Building a disaster recovery plan for private cloud

One of the most persistent and baseless misconceptions about private cloud is that companies don’t need a disaster recovery (DR) plan for their business applications.

Yes, private clouds are built with high availability to maximise up-time. But that doesn’t mean they’re immune to failure.

Whether the private cloud they’re using is hosted in their data centre or at a service provider offering them infrastructure as a service (IaaS), platform as a service (PaaS), or completely managed services, there’s a chance each can fail. The tipping point might come in the form of a cybersecurity threat like ransomware or malware, an equipment failure or even a natural disaster, like a flood.

And with recent research finding around 75% of enterprise workloads will continue to live in the private cloud, it is essential companies have a backup plan. No matter what its private cloud infrastructure looks like, businesses need a DR plan in place to guard against these risks.

Beyond the typical requirements of an effective DR plan, private cloud DR can present additional challenges. To address them, DR for the private cloud should have the following.

Seamless network transition

Regardless of whether a company is operating from its private cloud or its DR environment, the user experience should be completely seamless. No matter where an IP address travels, users shouldn’t be able to tell if the company is running at a different site.

What makes this so difficult to achieve is networking. Without the proper connectivity, a recovery environment might not be able to deliver the same application and workload performance users expect.

Companies would be wise to select a third-party provider that helps to ensure its customers have access to a globally available Software Defined Network (SDN) that delivers on-demand, scalable, and secure connectivity to leading cloud providers and top-tier data centres around the world.

Easily replicable backups

If a company’s backups are in its main production environment, but it starts running out of its recovery site, how does it recover these backups at its new location?

Like with the network transition, the goal here is that users will never know the difference between production and recovery. The ideal DR plan for private cloud enables replication and restore of backup data in a recovery site so businesses don’t miss a beat.

Granularity of control

Companies should have the ability to declare a disaster on their own, rather than be at the mercy of their provider. But it goes further than that – businesses should also be looking for the granularity within this control.

Crucially, companies should be able to declare a disaster without its entire site going down. For example, if a single database is corrupted, it’s important a company can declare a disaster for just that database. Or, if it is running 100 virtual machines (VMs) and declare a disaster but want 20 of those VMs to go to a particular DR site, it should have that capability as well.

It is also worth noting that some of the features and capabilities a company has in private cloud doesn’t necessarily match those in their recovery environment. Businesses therefore need to keep in mind exactly what services its private cloud provider offers.

So, in addition to knowing what DR for private cloud must include, business leaders and IT teams must also consider two main elements based on dependency on the infrastructure they’ve selected.
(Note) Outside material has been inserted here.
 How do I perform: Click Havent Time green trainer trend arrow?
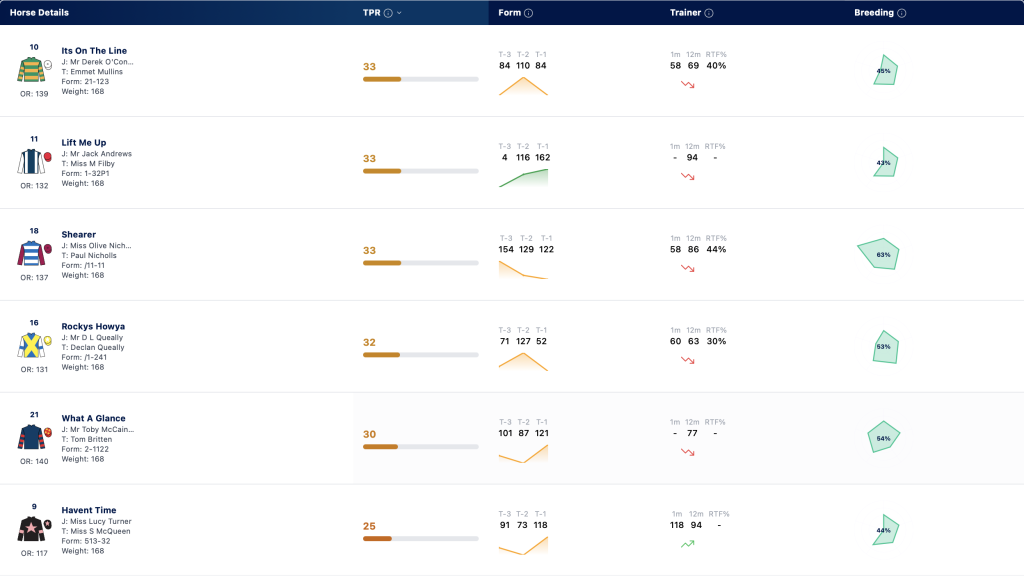click(687, 543)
They are the following:

Post-recovery management

Many private cloud providers are more than capable of taking care of a company’s recovery. However, it’s the “Day 2” management – what happens after it recovers – that businesses need to be concerned about.

Companies must consider if the private cloud vendor is capable of handling post-recovery management and if it is contractually covered to run at a DR site and receive the same service from all partners.

Companies must know where their provider’s capabilities end and what else they’ll need in place to manage the recovery environment.

Available controls

The controls a company has on its private cloud may be different than the controls it has on its recovery target.

For example, running your private cloud in a provider’s data centre may give you complete control of the stack. However, if you recover to a public cloud, you only have control from the operating system and above, meaning you’ve lost two layers of control. Organisations must make sure they know what controls are available to them.

It’s all in the detail

Private clouds are built with high availability in mind, but that doesn’t mean businesses can afford to overlook DR.

Often, incidents such as infrastructure failures, regional disasters, cyberattacks, or even fires – like the one that consumed OVHcloud’s SBG2 data centre in Strasbourg, France – occur outside a private cloud provider’s control. Each layer of a private cloud stack is subject to various elements of failure, making DR essential.

Companies need a DR plan tailored to their specific private cloud infrastructure, one that factors in how they can minimise disruption for users and ensure they have every element covered.